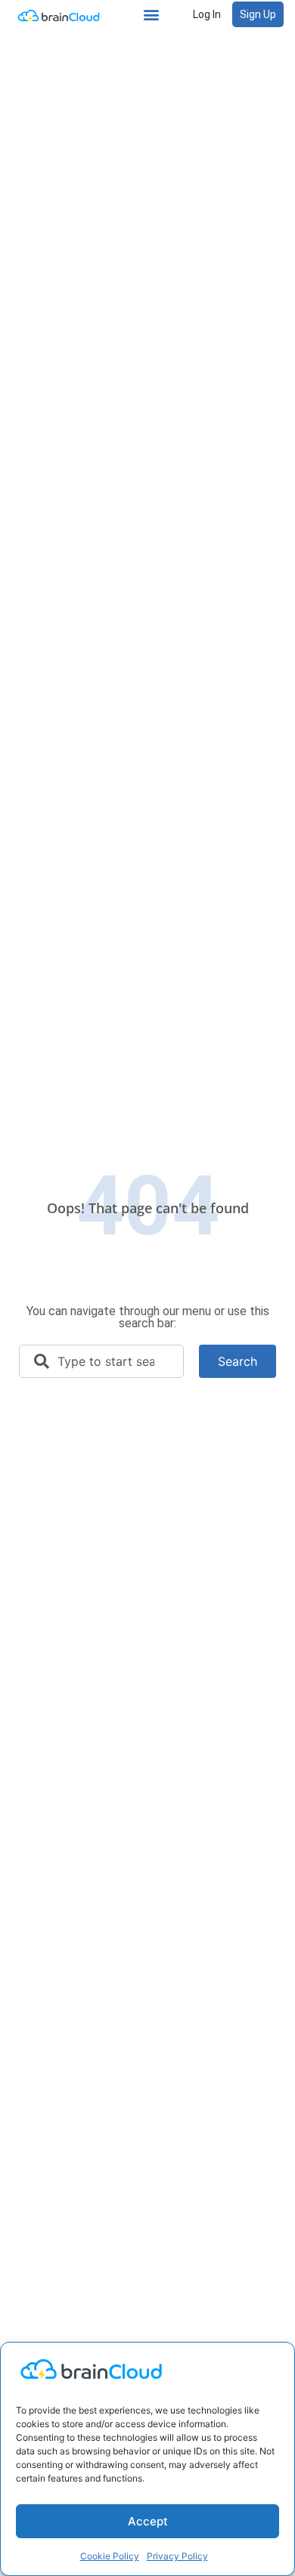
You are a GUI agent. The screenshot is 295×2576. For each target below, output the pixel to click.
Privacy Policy (177, 2556)
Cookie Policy (109, 2556)
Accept (148, 2521)
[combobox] (101, 1361)
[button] (151, 14)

Assignment →
Exactly retype each record above, dropping images.

Task solution →
You are a GUI agent. The screenshot is 295×2576. For each target below, output the pixel to click.
Privacy Policy (177, 2556)
Cookie Policy (109, 2556)
Accept (148, 2521)
[combobox] (101, 1361)
[button] (151, 14)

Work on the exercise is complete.